Vegas to me is a place like Hollywood or New York where you can walk around and people recognize you but it's like, hey, that's cool, and then we go on with our lives.
— Dusty Hill
We wrote ‘Tush' at a soundcheck in Alabama in about six or eight minutes.
Billy's an interesting guy. He's got a lot of varied interests.
I mean, rock 'n' roll is based on the blues, whether people want to know that or not.
Through the career, planned or unplanned - usually unplanned - we've taken different turns. And it's culminated in a worldwide following that's pretty substantial.
I just like to play and I'm always ready to be back onstage.
We were on the road playing when we started acquiring gold records.
Every album is unto itself, so whatever sounds we need to come up with, like way back when, we needed horns. So we invented the Lone Wolf Horns, and we learned how to play horns.
Being a musician in Texas had its own set of risks.
Even if I were to retire, I wouldn't shave. Everyone I know, including my wife, has never seen me without it.
I like to believe that I play bass like Dusty Hill, and that's something nobody else can do as well as me. I'm the best Dusty Hill I know.
When I was younger, I'd listen to a song and take it literally. I'd think, Boy, what a drag. How horrible, he must be really bummin'.
I love movies and I'm interested in watching how they're made and everything.
I'm a fan of Las Vegas and always have been, on many levels.
We got word that Mick Jagger heard our first album and liked it. And he wanted us to open for the Stones in Hawaii. That just blew us away. But the next thing I heard was that Stevie Wonder opened for them here in the States and actually got booed at one show. So I was scared to death.

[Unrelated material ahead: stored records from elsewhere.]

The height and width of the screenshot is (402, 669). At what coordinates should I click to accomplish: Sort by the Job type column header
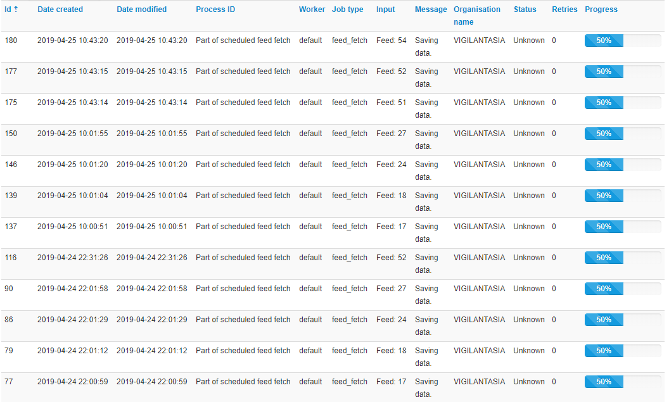[x=347, y=9]
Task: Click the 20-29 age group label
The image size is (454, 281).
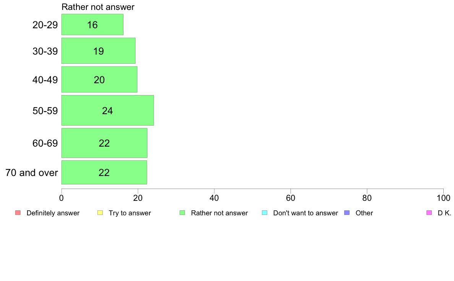Action: 45,25
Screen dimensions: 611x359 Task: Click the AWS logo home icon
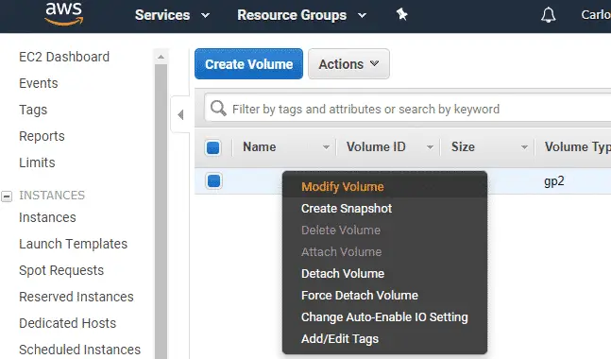click(x=64, y=14)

Somehow it seems more clever to refer to something instead of saying it.
All we did was take what we were and brought it forward. We obviously had a great amount of pride in being from Texas.
We were bunched up with Southern bands, and there's nothing wrong with that at all. We just wanted to make it clear we weren't a Southern band.

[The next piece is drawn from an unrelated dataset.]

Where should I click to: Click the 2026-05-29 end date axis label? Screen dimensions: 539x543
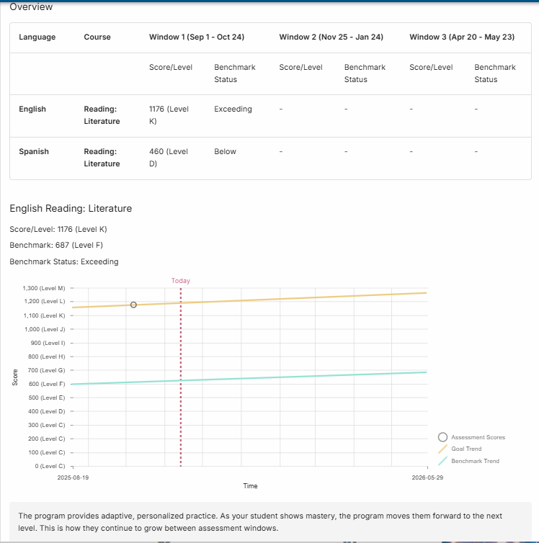point(427,477)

I have no hobbies, other than I travel a little and shoot skeet once in a while. I don't even hunt anymore.
We all like each other. I know people ask us that, and I hate to disappoint them, but we get along great and we enjoy playing with one another, and what can I say? I'm as surprised as anyone else.

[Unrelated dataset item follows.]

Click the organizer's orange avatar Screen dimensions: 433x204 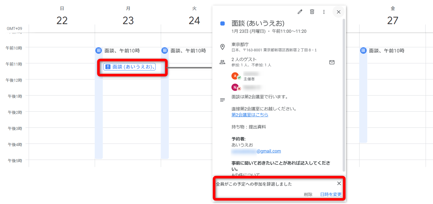[235, 76]
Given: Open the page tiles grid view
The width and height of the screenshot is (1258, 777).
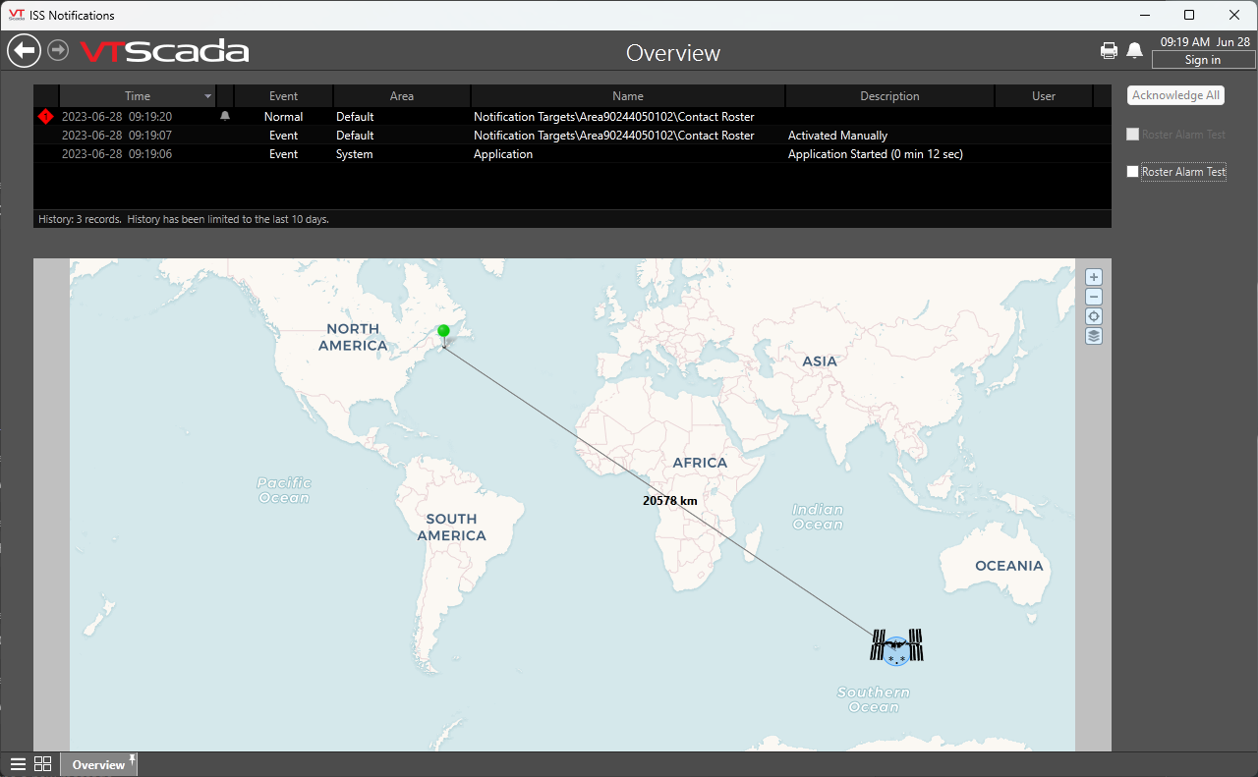Looking at the screenshot, I should (x=42, y=764).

People are all the time telling me stories: they named their son after me, or more than likely their dog. Or they got a tattoo.
If we ever have a problem, it's not comin' up with ideas. It's stoppin' us.
My impression of Las Vegas was in the movies and on TV. So we were all gonna go see somebody perform - I can't recall who it was - and we went out and rented tuxedos because I thought that's what you did in Vegas.
I think life is there for you to grab it and be positive. Just look for the good everywhere.
I'd go over to friends' houses and ask them to put on some Howlin' Wolf, and they wouldn't know what I was talking about. Then, when they would come over to my house, I'd play them some blues. Their parents wouldn't let them come back. The blues were still called 'race records' back then.
Elvis Presley's Sun stuff - there's an album out in England with just about all those sides on it - you know, the sound of that upright bass slapping away: that's what I like to listen to. That and Richard Pryor, that is.
Legs' wouldn't be ‘Legs' unless it had that driving synth bass.
You don't have to play the blues to play rock 'n' roll, but that's where, somewhere along the line, your influences came from. I mean, I don't care where you got it from. If you got it from Eric Clapton, he got it from the blues.
When we did 'Eliminator,' at the time, it was experimental for us. It obviously turned out real successful, but at the time, we caught crap about it from some of our old fans. They thought we were deserting our roots or our old style or whatever.
I always had kind of a baby face, and when I started playing people didn't take me seriously.
I just love the idea of taking an elevator down to the stage, like Elvis did.
Eliminator' was a big, experimental thing.
If there are people who admire us and what we do, that's a huge compliment. As long as it doesn't get too crazy.
I don't know if it was a single-blade or one of those straight-edge razors, but I used to play in bands that were, like, show bands and would play different clubs, and, in those days, I would go to the barber twice a week.
I was 19 or 20 the last time I shaved.
My major influences were primarily guitar players and bands; I started playing bass by accident.
Actually, my mother turned me on to the blues. We had Lightnin' Hopkins as well as Elvis Presley records.